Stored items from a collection
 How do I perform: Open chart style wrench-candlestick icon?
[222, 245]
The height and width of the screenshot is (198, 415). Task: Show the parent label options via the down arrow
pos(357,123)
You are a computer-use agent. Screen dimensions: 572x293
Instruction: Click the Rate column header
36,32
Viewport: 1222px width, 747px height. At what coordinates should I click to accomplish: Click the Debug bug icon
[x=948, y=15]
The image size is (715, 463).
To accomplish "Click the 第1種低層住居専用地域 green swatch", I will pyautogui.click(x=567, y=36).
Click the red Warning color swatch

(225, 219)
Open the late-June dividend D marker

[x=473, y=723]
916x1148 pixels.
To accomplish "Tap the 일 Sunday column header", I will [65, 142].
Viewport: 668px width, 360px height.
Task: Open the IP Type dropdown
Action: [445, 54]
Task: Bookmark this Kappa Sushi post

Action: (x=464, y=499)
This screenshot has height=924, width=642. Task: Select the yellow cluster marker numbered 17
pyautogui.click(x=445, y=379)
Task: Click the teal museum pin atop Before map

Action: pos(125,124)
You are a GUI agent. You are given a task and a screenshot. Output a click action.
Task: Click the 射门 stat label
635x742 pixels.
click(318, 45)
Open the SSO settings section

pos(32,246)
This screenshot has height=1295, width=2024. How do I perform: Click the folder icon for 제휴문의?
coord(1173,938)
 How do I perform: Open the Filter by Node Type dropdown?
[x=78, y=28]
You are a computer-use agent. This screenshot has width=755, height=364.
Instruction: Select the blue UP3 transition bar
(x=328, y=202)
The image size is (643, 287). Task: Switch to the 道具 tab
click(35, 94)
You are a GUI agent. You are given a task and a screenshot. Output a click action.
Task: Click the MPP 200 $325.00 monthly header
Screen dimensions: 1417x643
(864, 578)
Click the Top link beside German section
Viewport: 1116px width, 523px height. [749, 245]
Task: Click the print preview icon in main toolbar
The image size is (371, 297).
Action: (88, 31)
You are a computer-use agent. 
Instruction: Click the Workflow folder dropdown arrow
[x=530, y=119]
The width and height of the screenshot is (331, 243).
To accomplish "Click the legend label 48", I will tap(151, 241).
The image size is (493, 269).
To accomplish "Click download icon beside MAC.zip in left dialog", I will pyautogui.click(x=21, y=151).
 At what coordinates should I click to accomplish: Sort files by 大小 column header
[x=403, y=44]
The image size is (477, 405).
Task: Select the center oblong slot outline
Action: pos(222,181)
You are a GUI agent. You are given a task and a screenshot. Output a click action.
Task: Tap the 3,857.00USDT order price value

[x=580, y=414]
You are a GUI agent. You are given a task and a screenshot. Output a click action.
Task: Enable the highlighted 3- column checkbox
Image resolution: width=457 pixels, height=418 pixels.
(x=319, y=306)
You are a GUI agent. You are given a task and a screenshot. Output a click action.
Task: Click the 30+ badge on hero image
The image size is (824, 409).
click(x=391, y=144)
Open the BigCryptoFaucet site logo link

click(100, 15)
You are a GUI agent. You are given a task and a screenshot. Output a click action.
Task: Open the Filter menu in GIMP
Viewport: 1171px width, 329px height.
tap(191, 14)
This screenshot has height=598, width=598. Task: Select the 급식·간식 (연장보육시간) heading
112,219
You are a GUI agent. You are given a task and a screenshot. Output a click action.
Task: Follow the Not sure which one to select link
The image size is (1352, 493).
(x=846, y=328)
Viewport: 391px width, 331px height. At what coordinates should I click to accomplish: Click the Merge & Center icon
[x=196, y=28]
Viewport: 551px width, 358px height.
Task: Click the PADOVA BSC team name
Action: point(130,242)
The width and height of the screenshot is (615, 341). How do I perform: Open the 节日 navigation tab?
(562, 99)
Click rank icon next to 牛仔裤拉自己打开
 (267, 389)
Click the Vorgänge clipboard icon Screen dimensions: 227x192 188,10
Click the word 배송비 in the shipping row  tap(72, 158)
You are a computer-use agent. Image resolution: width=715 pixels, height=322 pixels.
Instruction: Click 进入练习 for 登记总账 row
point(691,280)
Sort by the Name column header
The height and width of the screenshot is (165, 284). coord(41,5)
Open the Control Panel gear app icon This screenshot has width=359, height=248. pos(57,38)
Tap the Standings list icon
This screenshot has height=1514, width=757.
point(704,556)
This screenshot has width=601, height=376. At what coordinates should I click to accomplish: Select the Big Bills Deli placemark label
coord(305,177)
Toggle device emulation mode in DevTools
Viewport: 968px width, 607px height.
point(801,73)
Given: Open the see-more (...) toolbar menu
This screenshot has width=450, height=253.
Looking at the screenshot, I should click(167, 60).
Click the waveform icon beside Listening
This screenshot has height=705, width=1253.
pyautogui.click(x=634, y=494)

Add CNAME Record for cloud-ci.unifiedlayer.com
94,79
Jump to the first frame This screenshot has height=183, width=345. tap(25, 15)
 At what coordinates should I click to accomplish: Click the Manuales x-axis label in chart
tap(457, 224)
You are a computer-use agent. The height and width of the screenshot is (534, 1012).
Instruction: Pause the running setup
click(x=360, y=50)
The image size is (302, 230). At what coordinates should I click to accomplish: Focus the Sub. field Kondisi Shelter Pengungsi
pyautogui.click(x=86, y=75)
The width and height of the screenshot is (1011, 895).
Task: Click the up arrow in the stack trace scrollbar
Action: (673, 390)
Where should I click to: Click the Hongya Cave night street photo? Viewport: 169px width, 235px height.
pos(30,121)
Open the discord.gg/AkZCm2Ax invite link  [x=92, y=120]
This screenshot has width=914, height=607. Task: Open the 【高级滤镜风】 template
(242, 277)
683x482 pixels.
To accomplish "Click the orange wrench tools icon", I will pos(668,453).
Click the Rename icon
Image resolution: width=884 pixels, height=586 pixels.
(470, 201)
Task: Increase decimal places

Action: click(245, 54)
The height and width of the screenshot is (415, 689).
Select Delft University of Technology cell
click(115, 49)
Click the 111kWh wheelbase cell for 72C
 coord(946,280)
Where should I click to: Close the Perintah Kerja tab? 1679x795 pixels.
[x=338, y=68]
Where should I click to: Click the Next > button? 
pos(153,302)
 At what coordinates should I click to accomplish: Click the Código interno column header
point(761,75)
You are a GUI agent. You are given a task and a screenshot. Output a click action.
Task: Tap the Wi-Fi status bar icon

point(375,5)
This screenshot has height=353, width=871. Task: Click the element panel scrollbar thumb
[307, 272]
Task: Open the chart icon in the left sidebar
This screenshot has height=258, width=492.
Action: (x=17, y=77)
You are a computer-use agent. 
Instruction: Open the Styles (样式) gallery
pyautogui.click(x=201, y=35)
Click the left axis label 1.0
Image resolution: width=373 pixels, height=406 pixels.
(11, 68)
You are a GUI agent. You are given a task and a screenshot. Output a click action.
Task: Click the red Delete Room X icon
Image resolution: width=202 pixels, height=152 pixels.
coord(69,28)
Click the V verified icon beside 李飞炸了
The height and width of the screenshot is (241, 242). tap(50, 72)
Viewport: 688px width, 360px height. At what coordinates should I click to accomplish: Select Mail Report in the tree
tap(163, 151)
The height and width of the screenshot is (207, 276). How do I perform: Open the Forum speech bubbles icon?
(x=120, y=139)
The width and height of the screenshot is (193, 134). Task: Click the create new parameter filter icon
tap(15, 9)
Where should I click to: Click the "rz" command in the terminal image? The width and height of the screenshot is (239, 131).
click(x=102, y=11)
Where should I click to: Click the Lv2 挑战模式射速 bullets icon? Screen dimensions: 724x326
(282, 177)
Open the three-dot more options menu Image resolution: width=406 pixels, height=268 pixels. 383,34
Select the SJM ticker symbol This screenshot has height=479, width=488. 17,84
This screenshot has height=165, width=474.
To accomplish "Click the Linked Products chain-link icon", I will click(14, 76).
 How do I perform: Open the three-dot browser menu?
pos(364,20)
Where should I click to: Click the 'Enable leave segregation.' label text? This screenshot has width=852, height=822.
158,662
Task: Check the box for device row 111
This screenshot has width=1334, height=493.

> WORK INSTRUCTION:
Only one stretch of the entries above is wanted: the lines from the one containing "The height and width of the screenshot is (198, 415)." through the one containing "Task: Click the 射门 stat label". Please reproduce it exactly.

> EXERCISE ANSWER:
The height and width of the screenshot is (198, 415). Task: Show the parent label options via the down arrow
pos(357,123)
You are a computer-use agent. Screen dimensions: 572x293
Instruction: Click the Rate column header
36,32
Viewport: 1222px width, 747px height. At what coordinates should I click to accomplish: Click the Debug bug icon
[x=948, y=15]
The image size is (715, 463).
To accomplish "Click the 第1種低層住居専用地域 green swatch", I will pyautogui.click(x=567, y=36).
Click the red Warning color swatch

(225, 219)
Open the late-June dividend D marker

[x=473, y=723]
916x1148 pixels.
To accomplish "Tap the 일 Sunday column header", I will [65, 142].
Viewport: 668px width, 360px height.
Task: Open the IP Type dropdown
Action: [445, 54]
Task: Bookmark this Kappa Sushi post

Action: (x=464, y=499)
This screenshot has height=924, width=642. Task: Select the yellow cluster marker numbered 17
pyautogui.click(x=445, y=379)
Task: Click the teal museum pin atop Before map

Action: pos(125,124)
You are a GUI agent. You are given a task and a screenshot. Output a click action.
Task: Click the 射门 stat label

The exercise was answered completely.